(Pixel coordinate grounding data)
####################
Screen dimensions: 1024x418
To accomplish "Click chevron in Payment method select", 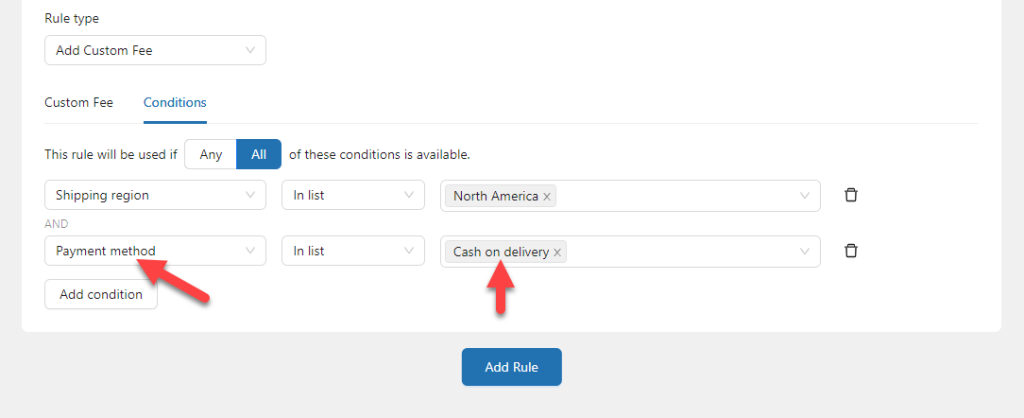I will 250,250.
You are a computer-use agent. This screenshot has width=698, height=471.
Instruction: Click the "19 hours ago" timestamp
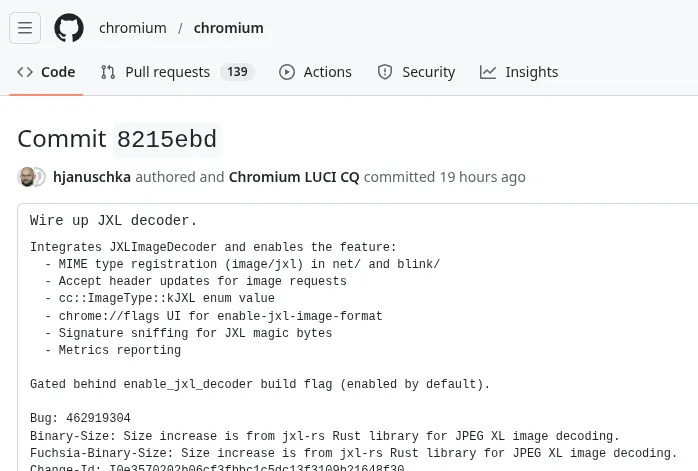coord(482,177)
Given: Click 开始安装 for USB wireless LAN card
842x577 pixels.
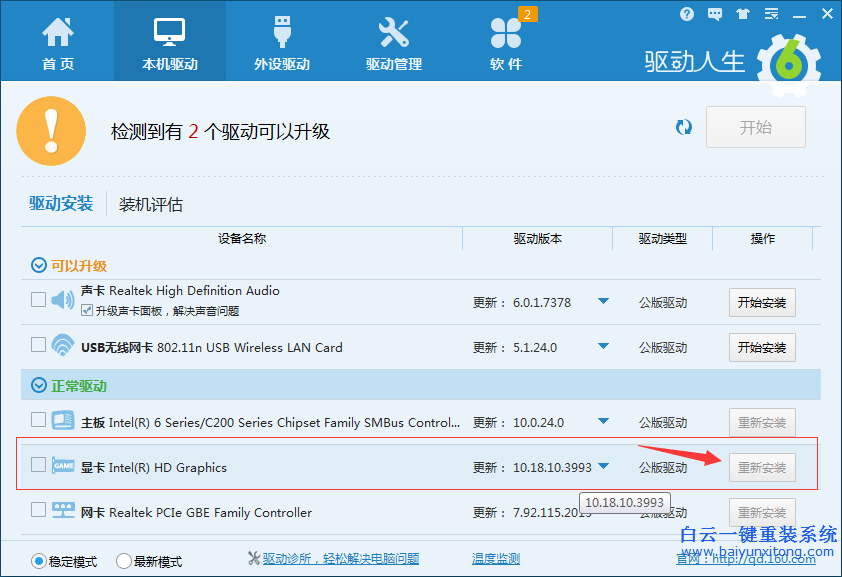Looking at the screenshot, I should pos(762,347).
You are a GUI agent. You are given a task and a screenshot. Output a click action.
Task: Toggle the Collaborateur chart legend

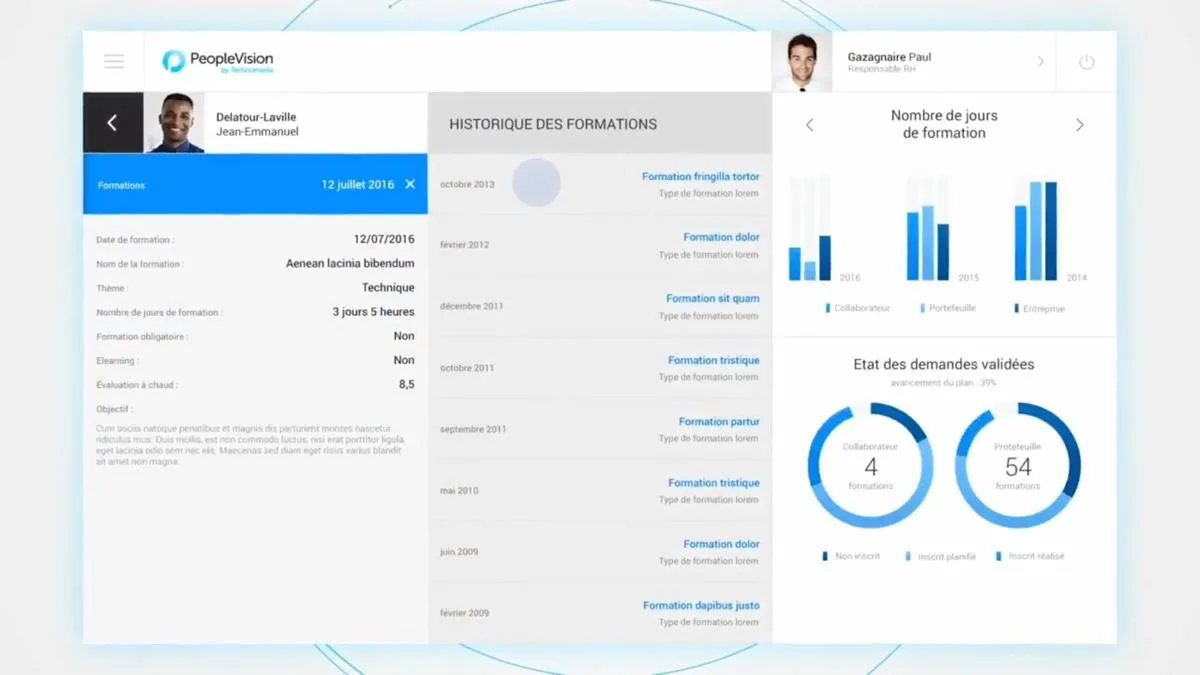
####################
» **Aim of the exercise**: Find the line holding "You are a GUI" in the data above. Retype it and every later line exactly, through the end, but not the pictures.

» **Reply to the task**:
You are a GUI agent. You are given a task and a screenshot. Output a click action.
Task: Toggle the Collaborateur chart legend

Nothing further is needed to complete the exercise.